*Задание:*
Ответьте по фрагменту о Достоевском:
1. Чем, а не «курсом догматического богословия», Достоевский считал христианство?
2. К кому обращается Марья Тимофеевна Лебядкина в приведённом месте из «Бесов»?
3. Что стала делать Марья Тимофеевна на молитве, творя земной поклон?

*Приведённый фрагмент:*
────────────────────

Достоевский понимал, что христианство – это не «курс догматического богословия», а только одно: пасхальная ночь на земле. И в этом дерзновении и твердости, с которою он передает нам эту истину, его великая заслуга перед христианами нашей эпохи. В романе «Бесы» есть тоже одно сильнейшее место об этой Пасхе, Страстной неделе земли: «Атем временем», – говорит Марья Тимофеевна Лебядкина Шатову, – «и шепни мне, из церкви выходя, одна наша старица, на покаянии у нас жила за пророчество: «Богородица что есть, как мнишь?» – «Великая Мать, отвечаю, упование рода человеческого». – «Так, говорит, Богородица – Великая Мать сыра земля есть, и великая в том для человека заключается радость. И всякая тоска земная, и всякая слеза земная – радость нам есть; а как напоишь слезами своими под собой землю на пол-аршина в глубину, то тотчас о всем и возрадуешься…» Запало мне тогда это слово. Стала я с тех пор на молитве, творя земной поклон, каждый раз землю целовать, сама целую и плачу. И вот я тебе скажу, Шатушка: ничего-то нет в этих слезах дурного; и хотя бы и горя у тебя никакого не было, всё равно слезы твои от одной радости потекут» (10: 116).

────────────────────

*Исходные данные:*

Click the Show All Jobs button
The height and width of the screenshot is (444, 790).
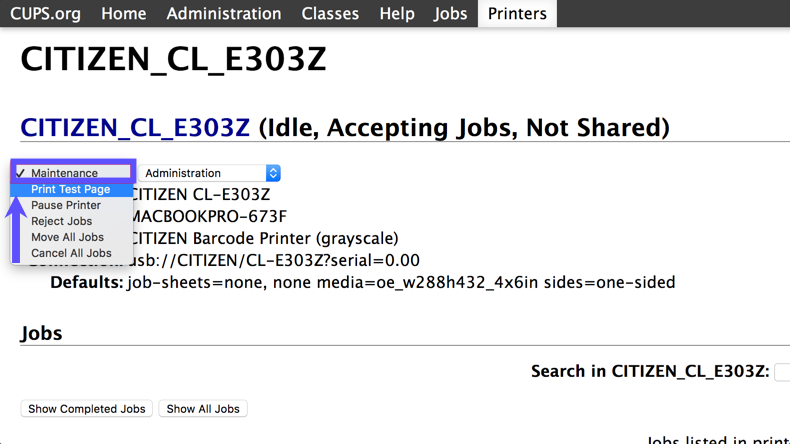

────────────────────

*Ответ:*
1. Пасхальной ночью на земле.
2. К Шатову.
3. Каждый раз целовать землю и плакать.